C’est ainsi qu’il se qualifie lui-même dans une entrevue qu’il accorde à Marc Cassivi de La Presse. Je suis tombée sur ce texte en lisant Steeve Proulx qui en bloguait un extrait. Je vous en offre le commentaire de Jean-René sur la saga médiatique des cabanes à sucre au temps des accomodements raisonnables:

J.-R.D.: La dérive, ç’a été de travestir l’idée de l’accommodement raisonnable pour accuser les «maudites ethnies». La question qu’il faut se poser, c’est: «Est-ce que ça brime quelqu’un?». Est-ce qu’il y a un Québécois qui a dû manger sa soupe aux pois sans jambon?

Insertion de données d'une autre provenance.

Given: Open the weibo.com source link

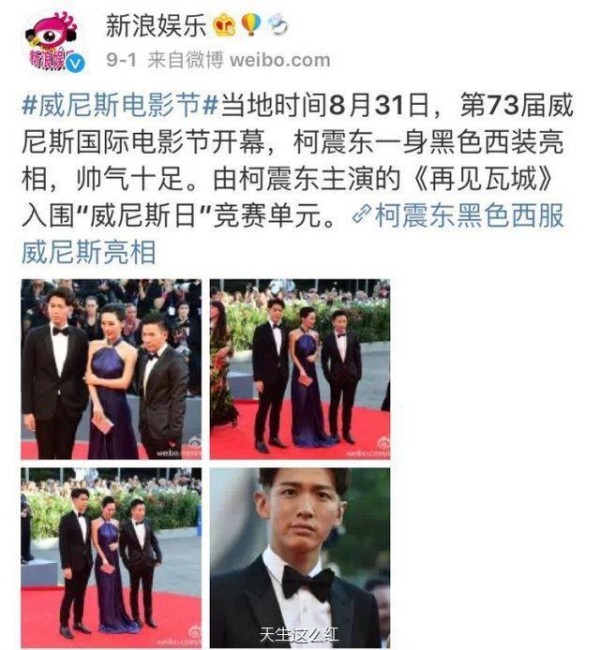Looking at the screenshot, I should tap(280, 61).
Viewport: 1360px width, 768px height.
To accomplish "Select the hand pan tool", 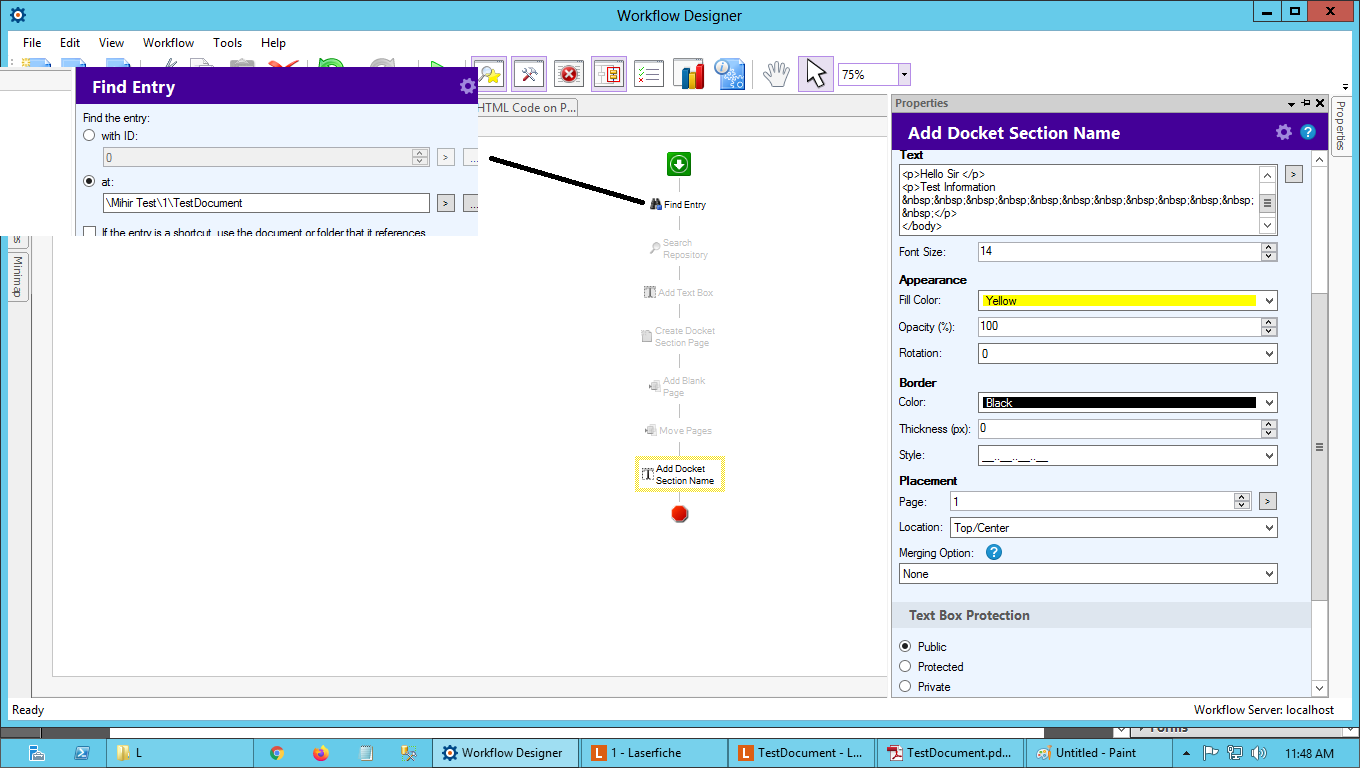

Des fois, les médias sont tellement ridicules que je me dis que ne pourrai jamais faire mieux à Infoman. J’ai assisté à une conférence de presse d’André Boisclair à l’UPA. Il y a un journaliste très sérieux qui a demandé à Boisclair et au président de l’UPA, après l’histoire de la cabane à sucre: «Est-ce que vous pensez que le jambon dans la soupe aux pois est un incontournable?». Je n’ai pas assez de talent pour faire mieux que ça! Il faut être humble face à une telle performance. André Boisclair a répondu que les gens étaient en droit d’avoir des attentes raisonnables de manger du jambon quand ils vont à la cabane à sucre. Je me suis demandé si j’étais vraiment en train de vivre ce moment-là!